Generic medicines offer proven cost savings for America’s seniors and taxpayers, more than $2 trillion over the past 10 years alone. This is the result of robust head-to-head price competition under which multiple generic drug makers fight for market share based on dramatically lower prices.
Despite this successful track record, lawmakers in Congress are proposing to have the federal government negotiate the prices of brand drugs. Not only would such negotiation result in lower savings for patients and the U.S. health care system than a continued reliance on generic competition, but perversely the bill would also reward brand drugs for filing non-inventive patents and delaying generic competition.
Here’s how it works.
Under the proposal, the Department of Health and Human Services (HHS) would have the authority to negotiate prices with manufacturers for up to 10 drugs in 2025 escalating to 20 drugs in 2028 and beyond. Because these figures build on the previous year’s negotiations, HHS would have the authority to negotiate 60 drugs plus insulins by 2028, a figure that would increase by 20 each year thereafter. The legislation specifies that the maximum price cannot exceed 75% of its 2021 non-federal average manufacturer price (AMP) for a small molecule drug 9- 12 years past initial approval, 65% of its AMP for a drug 13 – 15 years past its initial approval, and 40% of its 2021 AMP for a drug 16 or more years past its initial approval. The legislation then guarantees Medicare coverage of the drug.
But these savings pale in comparison to the savings achieved through competition. Indeed, FDA has found that generic prices using both AMP and invoice prices show price reductions of more than 95% compared to brand prices
when there are six or more competitors. This means that the bill would generate less savings for patients than simply encouraging generic competition.
And it gets worse.
By rewarding a brand drug with a “maximum” price of 40% its original AMP, the bill is creating an incentive for patent abuse by brand manufacturers. Put simply, any brand manufacturer would jump at the chance to have 100% of the market at a 60% discount instead of competition from generics—competition that reduces their market share by more than 90%. All a brand drug maker needs to do is keep seeking new patents, stacking them into a fortress against competition – a practice that has already been long deployed to delay generic entry. Alternatively, a brand manufacturer simply needs to build out a product hopping strategy and introduce an updated version of the drug just as their original drug becomes eligible for negotiations.
The result is a perpetual monopoly for the brand medicine.

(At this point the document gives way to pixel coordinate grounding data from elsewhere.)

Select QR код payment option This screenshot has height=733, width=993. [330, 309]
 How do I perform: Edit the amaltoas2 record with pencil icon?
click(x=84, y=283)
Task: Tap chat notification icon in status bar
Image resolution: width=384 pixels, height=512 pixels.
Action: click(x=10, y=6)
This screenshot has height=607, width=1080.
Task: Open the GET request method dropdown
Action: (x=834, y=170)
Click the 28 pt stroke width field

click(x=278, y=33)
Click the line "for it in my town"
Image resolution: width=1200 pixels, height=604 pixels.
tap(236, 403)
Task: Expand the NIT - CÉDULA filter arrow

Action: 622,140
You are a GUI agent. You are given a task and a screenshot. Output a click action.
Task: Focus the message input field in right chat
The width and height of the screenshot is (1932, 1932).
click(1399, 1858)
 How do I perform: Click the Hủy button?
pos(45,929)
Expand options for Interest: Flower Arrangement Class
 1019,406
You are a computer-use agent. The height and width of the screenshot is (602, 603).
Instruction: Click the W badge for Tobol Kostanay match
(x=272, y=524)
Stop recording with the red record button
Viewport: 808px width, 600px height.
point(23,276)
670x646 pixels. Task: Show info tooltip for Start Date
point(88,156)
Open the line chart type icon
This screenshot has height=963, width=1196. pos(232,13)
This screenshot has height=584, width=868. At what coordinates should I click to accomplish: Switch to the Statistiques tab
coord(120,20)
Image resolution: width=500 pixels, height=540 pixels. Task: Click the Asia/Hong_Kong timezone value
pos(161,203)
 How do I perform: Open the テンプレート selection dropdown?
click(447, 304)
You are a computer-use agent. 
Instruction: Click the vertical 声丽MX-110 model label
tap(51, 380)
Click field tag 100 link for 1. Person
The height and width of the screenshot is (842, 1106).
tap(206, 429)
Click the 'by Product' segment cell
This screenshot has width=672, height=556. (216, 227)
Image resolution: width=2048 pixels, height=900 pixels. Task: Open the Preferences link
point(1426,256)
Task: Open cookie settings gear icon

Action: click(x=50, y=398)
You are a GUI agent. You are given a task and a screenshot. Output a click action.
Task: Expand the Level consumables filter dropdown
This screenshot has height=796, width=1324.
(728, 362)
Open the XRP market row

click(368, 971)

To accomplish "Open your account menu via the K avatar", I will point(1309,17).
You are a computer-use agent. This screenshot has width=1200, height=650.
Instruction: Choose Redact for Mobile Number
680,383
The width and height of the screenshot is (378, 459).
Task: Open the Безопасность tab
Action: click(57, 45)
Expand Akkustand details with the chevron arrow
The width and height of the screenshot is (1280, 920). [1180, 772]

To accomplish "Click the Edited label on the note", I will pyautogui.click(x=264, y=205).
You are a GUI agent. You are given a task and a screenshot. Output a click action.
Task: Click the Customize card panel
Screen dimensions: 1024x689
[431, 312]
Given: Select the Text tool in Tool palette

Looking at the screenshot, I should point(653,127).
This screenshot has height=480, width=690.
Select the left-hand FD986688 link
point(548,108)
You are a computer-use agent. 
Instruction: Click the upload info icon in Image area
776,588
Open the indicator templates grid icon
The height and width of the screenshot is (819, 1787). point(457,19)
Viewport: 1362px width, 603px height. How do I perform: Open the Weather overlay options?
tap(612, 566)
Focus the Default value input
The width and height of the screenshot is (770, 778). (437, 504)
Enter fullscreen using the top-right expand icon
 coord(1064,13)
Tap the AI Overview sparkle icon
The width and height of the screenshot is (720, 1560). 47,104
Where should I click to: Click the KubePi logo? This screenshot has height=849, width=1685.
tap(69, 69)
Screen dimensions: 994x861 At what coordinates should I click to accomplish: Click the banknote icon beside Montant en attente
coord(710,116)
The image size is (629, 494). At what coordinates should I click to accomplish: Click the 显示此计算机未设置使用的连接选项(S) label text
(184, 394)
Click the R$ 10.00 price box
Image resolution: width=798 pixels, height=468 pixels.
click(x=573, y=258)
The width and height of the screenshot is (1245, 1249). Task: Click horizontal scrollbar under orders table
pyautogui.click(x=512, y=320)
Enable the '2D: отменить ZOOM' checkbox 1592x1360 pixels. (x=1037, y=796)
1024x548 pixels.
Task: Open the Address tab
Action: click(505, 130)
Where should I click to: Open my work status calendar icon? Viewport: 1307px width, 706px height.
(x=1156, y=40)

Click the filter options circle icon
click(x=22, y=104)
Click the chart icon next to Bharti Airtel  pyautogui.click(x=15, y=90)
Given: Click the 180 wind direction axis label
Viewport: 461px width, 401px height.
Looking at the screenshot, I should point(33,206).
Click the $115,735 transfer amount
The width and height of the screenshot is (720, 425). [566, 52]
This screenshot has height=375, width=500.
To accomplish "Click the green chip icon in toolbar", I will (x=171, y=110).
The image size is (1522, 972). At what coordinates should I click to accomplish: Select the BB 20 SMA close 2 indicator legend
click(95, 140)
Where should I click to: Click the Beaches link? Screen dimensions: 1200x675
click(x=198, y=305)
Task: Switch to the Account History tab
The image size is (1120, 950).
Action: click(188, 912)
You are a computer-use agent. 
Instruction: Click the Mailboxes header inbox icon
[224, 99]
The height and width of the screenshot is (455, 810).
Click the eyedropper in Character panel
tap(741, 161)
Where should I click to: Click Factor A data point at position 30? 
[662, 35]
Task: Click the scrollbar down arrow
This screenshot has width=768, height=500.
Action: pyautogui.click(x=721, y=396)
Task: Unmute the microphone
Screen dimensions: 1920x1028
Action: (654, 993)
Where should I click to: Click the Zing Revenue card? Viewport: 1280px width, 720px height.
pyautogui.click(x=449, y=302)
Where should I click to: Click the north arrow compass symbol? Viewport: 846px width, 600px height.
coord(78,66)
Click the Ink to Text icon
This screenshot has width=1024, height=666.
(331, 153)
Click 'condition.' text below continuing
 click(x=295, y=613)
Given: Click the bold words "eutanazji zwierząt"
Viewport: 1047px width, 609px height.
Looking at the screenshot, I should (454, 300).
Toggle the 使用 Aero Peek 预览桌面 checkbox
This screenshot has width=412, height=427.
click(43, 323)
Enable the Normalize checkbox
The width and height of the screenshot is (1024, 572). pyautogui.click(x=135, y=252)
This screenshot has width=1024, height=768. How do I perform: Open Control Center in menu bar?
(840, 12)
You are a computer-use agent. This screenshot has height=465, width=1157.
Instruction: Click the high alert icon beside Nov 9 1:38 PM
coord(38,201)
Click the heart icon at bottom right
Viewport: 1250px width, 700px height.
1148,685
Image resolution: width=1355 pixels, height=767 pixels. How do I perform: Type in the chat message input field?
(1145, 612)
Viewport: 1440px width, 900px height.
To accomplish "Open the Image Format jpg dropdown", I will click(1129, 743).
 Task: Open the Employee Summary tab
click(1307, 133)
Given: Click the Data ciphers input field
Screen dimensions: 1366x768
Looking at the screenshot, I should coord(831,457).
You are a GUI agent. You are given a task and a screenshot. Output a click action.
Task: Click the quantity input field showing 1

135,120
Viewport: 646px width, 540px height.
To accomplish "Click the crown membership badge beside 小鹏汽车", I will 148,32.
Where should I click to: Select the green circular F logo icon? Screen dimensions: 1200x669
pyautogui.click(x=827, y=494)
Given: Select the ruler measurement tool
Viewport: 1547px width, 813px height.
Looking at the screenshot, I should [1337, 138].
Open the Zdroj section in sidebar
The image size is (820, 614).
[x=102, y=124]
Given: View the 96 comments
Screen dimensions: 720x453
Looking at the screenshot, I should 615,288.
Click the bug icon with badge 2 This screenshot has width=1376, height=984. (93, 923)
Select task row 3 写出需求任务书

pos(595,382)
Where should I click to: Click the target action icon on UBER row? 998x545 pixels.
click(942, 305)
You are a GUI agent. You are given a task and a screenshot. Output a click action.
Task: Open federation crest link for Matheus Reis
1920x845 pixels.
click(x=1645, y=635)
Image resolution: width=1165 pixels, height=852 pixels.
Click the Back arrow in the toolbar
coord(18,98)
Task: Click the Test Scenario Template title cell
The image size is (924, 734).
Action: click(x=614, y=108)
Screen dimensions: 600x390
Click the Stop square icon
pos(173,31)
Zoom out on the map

Additionally, the legislation creates debilitating uncertainty for generic manufacturers, as they would be unable to accurately forecast which products they should develop because the universe of brand products subject to negotiation is unclear. The proposal would cut the market for many products in half – fundamentally changing the decisions faced by generic manufacturers who are considering the possible costs of developing a lower-cost, more accessible medicine. Today, companies undertake extensive market analysis, engage in extremely cost patent litigation, and participate in a complex FDA approval process, making key decisions years in advance of launch. The proposed framework significantly increases the risks associated with those decisions.
The cumulative result is that the cost of developing and bringing a generic to market skyrocket and the potential reward gets slashed in half.
This runs directly counter to the spirit and intent — and 30-plus years of success — of the bipartisan Hatch-Waxman Act and represents a significant policy change that will harm patient access to lower-cost medicines.
Medicare negotiation of drug prices simply abandons proven competition and creates perverse outcomes benefiting brands. By discouraging generic competition and rewarding more brand patent gamesmanship, the proposal results in higher costs for seniors and taxpayers alike.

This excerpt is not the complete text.